Tasty rolls have had a little too much flavour of late, and the food authorities want to put a stop to it

Bakeries could soon be getting unannounced visits from agents of the food authorities Fødevarstyrelsen, to check if they are putting too much cheap cinnamon, which tends to be filled with coumarin or other unwanted ingredients, into baked cinnamon rolls (kanelsnegle)

EU regulations sets limits on how much coumarin bakers may use.

Could be harmful
While some bakers see the new rules as a witch hunt, food scientist Mette Christiansen from Fødevarstyrelsen said  there is a good reason that limits have been put on the use of the substitute.

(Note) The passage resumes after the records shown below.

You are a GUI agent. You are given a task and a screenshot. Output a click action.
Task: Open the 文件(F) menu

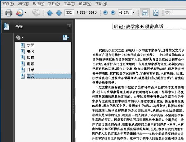[x=8, y=4]
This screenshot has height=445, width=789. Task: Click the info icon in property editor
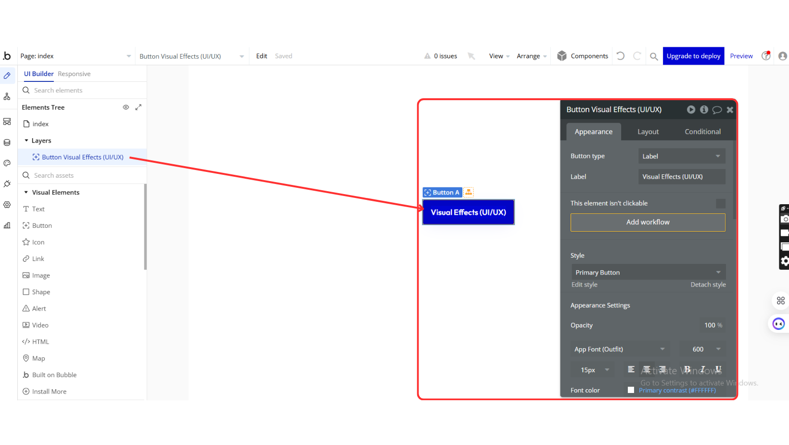[x=704, y=110]
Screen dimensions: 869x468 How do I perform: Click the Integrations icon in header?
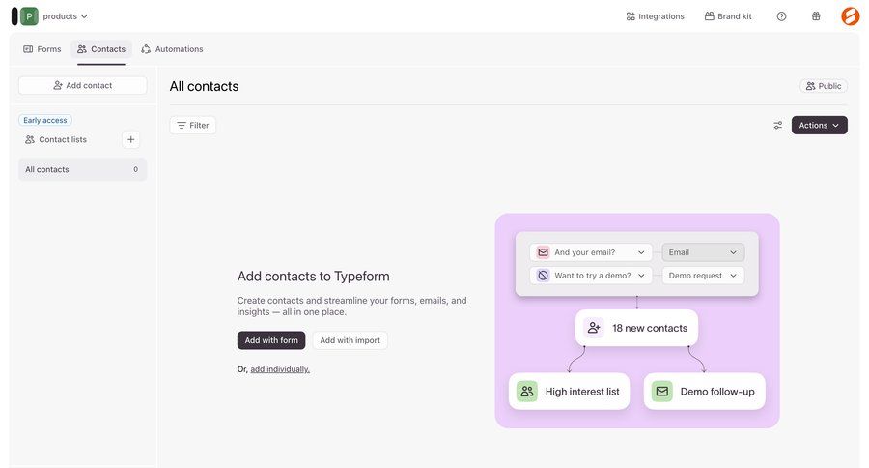tap(631, 16)
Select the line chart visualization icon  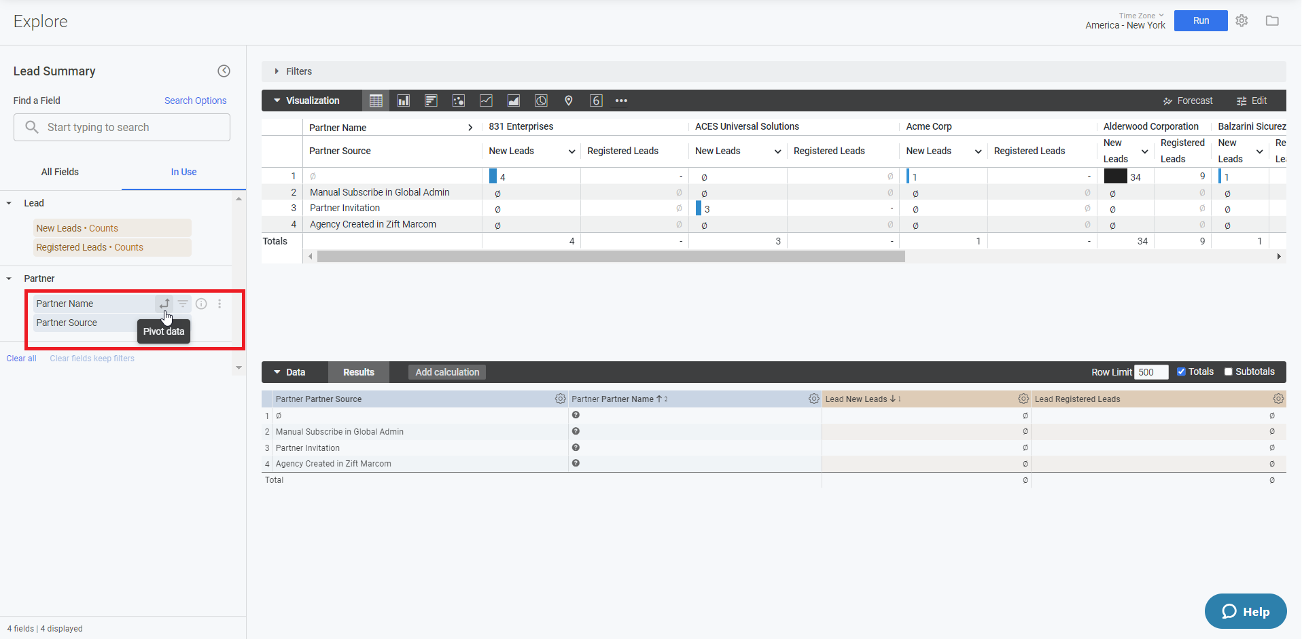[486, 100]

“Cinnamon contains coumarin, a natural flavouring, but it is also a substance that can be harmful to the liver if you get too much of it,” she told DR Nyheder.

Bakers warn that using cinnamon containing smaller percentages of coumarin could wind up costing consumers more.

Cinnamon round up
The food authorities will visit 300 bakeries between March to May to check whether they are using the right type of cinnamon.

Fødevarstyrelsen mostly distinguishes between two types of cinnamon: the less expensive cassia cinnamon, and the so-called true cinnamon, also known as Ceylon cinnamon.

READ MORE: Cinnamon rolls under threat from EU legislation

The coumarin level is much higher in cassia cinnamon than in Ceylon cinnamon, so it is the only type that the authorities are looking to limit.